DB打开流程
使用leveldb的第一步是调用open接口,打开或者重启一个db,得到一个DB*,后续对db的操作通过DB*进行
static Status Open(const Options& options, const std::string& name,
DB** dbptr);
整个open的过程分为以下几步:
1、如果是重启db,在恢复数据库
2、如果是打开新的sb,则创建WAL和memtable
3、保存当前Manifest文件
4、删除多余文件,尝试进行compaction
Status DB::Open(const Options& options, const std::string& dbname, DB** dbptr) {
*dbptr = nullptr;
DBImpl* impl = new DBImpl(options, dbname);
impl->mutex_.Lock();
VersionEdit edit;
// Recover handles create_if_missing, error_if_exists
bool save_manifest = false;
// 1、如果是重启db,在恢复数据库
Status s = impl->Recover(&edit, &save_manifest);
if (s.ok() && impl->mem_ == nullptr) {
// Create new log and a corresponding memtable.

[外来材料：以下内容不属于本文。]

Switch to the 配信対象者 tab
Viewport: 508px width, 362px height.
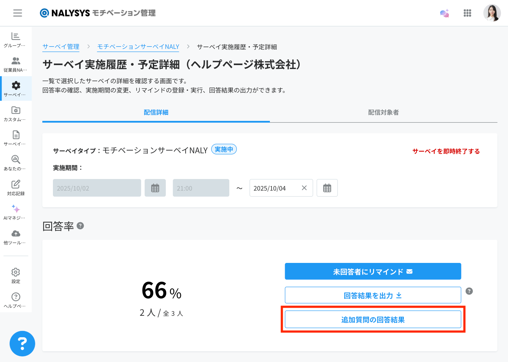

uint64_t new_log_number = impl->versions_->NewFileNumber();
WritableFile* lfile;
// 2、如果是新打开的db, 创建WAL和memtable
s = options.env->NewWritableFile(LogFileName(dbname, new_log_number),
&lfile);
if (s.ok()) {
edit.SetLogNumber(new_log_number);
impl->logfile_ = lfile;
impl->logfile_number_ = new_log_number;
impl->log_ = new log::Writer(lfile);
impl->mem_ = new MemTable(impl->internal_comparator_);
impl->mem_->Ref();
}
}
// 3、保存当前Manifest文件
if (s.ok() && save_manifest) {
edit.SetPrevLogNumber(0); // No older logs needed after recovery.
edit.SetLogNumber(impl->logfile_number_);
s = impl->versions_->LogAndApply(&edit, &impl->mutex_);
}
// 4、删除多余文件,尝试进行compaction
if (s.ok()) {
impl->RemoveObsoleteFiles();
impl->MaybeScheduleCompaction();
}
impl->mutex_.Unlock();
if (s.ok()) {
assert(impl->mem_ != nullptr);
*dbptr = impl;
} else {
delete impl;
}
return s;
}
恢复DB
1、首先检查是否是新打开的DB,如果是,则从调用NewDB创建新的DB
2、如果是重启DB,那么先根据Manifest文件,读取Manifest中每次版本的更改,恢复出当前的版本
3、从WAL中恢复memtable
Status DBImpl::Recover(VersionEdit* edit, bool* save_manifest) {
...
if (!env_->FileExists(CurrentFileName(dbname_))) {
if (options_.create_if_missing) {
Log(options_.info_log, "Creating DB %s since it was missing.",
dbname_.c_str());
// 1、原DB不存在,则是新打开的DB
s = NewDB();
if (!s.ok()) {
return s;
}
}
...
// 2、如果是重启DB,那么先根据Manifest文件,读取Manifest中每次版本的更改,恢复出当前的版本
s = versions_->Recover(save_manifest);
...
// 3.从WAL中恢复memtable
std::sort(logs.begin(), logs.end());
for (size_t i = 0; i < logs.size(); i++) {
s = RecoverLogFile(logs[i], (i == logs.size() - 1), save_manifest, edit,
&max_sequence);
if (!s.ok()) {
return s;
}
// The previous incarnation may not have written any MANIFEST
// records after allocating this log number. So we manually
// update the file number allocation counter in VersionSet.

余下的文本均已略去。